# What to work on
Write down, unchanged, the entries from the first line through the line holding "Task: Select the 0.25m length value". Include no other line.

# Task input
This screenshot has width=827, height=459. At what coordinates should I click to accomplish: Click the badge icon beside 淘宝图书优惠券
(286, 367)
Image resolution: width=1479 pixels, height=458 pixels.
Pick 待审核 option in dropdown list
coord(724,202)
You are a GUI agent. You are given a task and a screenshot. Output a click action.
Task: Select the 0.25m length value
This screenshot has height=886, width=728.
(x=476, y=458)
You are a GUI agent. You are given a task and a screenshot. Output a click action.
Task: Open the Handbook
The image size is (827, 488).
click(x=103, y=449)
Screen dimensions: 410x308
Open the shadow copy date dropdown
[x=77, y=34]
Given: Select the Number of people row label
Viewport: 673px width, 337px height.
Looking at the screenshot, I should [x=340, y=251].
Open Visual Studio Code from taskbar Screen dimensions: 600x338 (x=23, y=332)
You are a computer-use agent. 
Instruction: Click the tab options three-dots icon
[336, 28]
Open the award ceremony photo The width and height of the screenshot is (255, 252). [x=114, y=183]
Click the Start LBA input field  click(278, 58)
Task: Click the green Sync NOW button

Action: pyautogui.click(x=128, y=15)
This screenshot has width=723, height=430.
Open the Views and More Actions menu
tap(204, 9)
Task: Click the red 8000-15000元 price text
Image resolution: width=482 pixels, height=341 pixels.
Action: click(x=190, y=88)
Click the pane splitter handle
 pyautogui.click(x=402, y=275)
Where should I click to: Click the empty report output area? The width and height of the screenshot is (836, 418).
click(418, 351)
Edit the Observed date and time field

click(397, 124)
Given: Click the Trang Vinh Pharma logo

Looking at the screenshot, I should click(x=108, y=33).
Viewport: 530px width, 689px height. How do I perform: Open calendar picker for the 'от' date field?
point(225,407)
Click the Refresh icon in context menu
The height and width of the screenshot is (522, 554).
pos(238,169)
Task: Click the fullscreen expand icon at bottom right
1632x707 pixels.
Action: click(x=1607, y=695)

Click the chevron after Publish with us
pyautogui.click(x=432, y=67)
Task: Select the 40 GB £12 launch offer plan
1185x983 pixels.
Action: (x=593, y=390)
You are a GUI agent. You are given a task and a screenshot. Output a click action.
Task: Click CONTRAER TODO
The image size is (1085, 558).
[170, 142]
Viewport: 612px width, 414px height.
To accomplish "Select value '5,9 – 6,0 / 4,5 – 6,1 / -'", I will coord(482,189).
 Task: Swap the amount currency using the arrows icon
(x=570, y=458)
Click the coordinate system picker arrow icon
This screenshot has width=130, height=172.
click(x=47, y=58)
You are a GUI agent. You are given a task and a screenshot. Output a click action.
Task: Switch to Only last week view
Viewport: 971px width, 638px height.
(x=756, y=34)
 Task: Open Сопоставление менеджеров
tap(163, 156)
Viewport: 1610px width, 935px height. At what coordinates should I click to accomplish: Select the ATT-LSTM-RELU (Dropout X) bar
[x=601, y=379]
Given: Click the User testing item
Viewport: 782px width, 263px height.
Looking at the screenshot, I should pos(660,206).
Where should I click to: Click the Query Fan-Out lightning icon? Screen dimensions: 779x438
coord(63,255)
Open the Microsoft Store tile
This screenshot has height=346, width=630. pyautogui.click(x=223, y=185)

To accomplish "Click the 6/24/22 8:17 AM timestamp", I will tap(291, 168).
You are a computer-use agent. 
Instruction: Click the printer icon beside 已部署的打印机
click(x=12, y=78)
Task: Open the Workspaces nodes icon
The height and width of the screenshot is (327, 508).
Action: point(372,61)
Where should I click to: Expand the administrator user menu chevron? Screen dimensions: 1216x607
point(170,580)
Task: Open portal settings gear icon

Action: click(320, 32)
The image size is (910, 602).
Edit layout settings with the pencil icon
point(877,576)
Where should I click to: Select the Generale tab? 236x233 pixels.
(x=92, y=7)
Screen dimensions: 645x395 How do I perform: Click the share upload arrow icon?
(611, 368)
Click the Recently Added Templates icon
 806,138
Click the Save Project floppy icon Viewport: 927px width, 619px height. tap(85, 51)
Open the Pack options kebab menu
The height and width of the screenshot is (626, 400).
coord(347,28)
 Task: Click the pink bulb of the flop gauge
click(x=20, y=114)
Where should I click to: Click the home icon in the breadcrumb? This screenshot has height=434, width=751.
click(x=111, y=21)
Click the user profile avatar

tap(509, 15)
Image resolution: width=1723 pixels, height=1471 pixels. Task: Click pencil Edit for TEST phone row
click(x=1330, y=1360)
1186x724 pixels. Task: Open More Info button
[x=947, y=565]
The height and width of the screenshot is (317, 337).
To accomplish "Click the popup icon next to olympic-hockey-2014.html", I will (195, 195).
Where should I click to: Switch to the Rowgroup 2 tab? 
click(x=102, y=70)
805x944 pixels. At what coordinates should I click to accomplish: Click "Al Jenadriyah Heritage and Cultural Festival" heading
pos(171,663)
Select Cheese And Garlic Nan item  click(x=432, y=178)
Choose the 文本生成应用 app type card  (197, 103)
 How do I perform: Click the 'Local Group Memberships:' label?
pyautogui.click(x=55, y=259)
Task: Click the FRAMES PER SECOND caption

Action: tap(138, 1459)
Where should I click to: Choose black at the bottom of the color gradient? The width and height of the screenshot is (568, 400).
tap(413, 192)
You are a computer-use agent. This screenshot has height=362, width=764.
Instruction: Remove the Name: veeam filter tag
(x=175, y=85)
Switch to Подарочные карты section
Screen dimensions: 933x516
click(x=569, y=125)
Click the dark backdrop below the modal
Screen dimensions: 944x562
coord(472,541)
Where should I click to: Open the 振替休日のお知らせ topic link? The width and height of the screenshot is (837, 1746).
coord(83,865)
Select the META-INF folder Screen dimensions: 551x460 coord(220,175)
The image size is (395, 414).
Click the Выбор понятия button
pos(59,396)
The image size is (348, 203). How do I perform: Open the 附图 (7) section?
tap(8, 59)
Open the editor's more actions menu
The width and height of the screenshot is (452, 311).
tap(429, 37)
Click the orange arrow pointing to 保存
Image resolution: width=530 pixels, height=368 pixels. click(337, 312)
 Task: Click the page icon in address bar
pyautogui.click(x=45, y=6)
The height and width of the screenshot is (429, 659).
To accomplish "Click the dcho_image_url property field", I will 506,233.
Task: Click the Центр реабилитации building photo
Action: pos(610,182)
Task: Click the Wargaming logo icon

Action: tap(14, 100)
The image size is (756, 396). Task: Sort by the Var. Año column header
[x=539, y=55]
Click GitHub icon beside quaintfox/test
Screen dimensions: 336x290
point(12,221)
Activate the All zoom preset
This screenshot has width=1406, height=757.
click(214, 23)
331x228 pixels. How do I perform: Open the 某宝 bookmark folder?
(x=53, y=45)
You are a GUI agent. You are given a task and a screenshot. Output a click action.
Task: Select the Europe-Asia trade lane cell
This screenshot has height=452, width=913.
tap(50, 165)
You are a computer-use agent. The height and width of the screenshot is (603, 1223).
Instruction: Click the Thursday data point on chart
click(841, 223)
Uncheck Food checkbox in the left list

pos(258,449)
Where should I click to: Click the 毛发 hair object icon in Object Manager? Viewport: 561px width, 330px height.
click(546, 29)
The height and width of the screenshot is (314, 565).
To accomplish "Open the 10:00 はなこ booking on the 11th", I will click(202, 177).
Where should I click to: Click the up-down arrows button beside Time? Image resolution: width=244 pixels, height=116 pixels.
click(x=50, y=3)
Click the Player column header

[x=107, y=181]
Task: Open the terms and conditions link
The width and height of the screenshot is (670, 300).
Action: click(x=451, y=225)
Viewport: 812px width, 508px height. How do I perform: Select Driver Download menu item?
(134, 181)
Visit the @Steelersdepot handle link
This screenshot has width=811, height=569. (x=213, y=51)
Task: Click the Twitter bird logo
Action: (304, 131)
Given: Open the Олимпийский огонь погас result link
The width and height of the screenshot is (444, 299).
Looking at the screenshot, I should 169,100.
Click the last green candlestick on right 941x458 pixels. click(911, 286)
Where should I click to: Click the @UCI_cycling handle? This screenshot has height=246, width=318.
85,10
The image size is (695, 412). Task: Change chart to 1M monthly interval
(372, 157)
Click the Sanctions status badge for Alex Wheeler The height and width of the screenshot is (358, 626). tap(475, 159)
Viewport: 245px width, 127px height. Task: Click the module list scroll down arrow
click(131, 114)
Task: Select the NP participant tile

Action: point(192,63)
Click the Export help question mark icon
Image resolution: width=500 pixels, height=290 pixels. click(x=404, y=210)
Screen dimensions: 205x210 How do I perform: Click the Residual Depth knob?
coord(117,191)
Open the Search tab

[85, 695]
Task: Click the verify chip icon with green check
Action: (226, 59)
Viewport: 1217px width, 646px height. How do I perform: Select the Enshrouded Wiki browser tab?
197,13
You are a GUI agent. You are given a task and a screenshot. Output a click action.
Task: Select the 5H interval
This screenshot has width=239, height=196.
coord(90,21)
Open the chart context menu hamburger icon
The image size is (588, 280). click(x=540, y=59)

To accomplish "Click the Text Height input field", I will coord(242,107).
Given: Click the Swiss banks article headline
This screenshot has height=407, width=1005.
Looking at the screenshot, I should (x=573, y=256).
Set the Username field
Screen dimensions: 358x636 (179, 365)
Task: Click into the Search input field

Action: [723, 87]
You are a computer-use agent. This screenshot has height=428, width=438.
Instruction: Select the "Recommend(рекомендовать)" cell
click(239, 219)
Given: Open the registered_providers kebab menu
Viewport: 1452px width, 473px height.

# Result of the exercise
This screenshot has width=827, height=459. At what coordinates should I click to accomplish: Click the badge icon beside 淘宝图书优惠券
(286, 367)
Image resolution: width=1479 pixels, height=458 pixels.
Pick 待审核 option in dropdown list
coord(724,202)
You are a GUI agent. You are given a task and a screenshot. Output a click action.
Task: Select the 0.25m length value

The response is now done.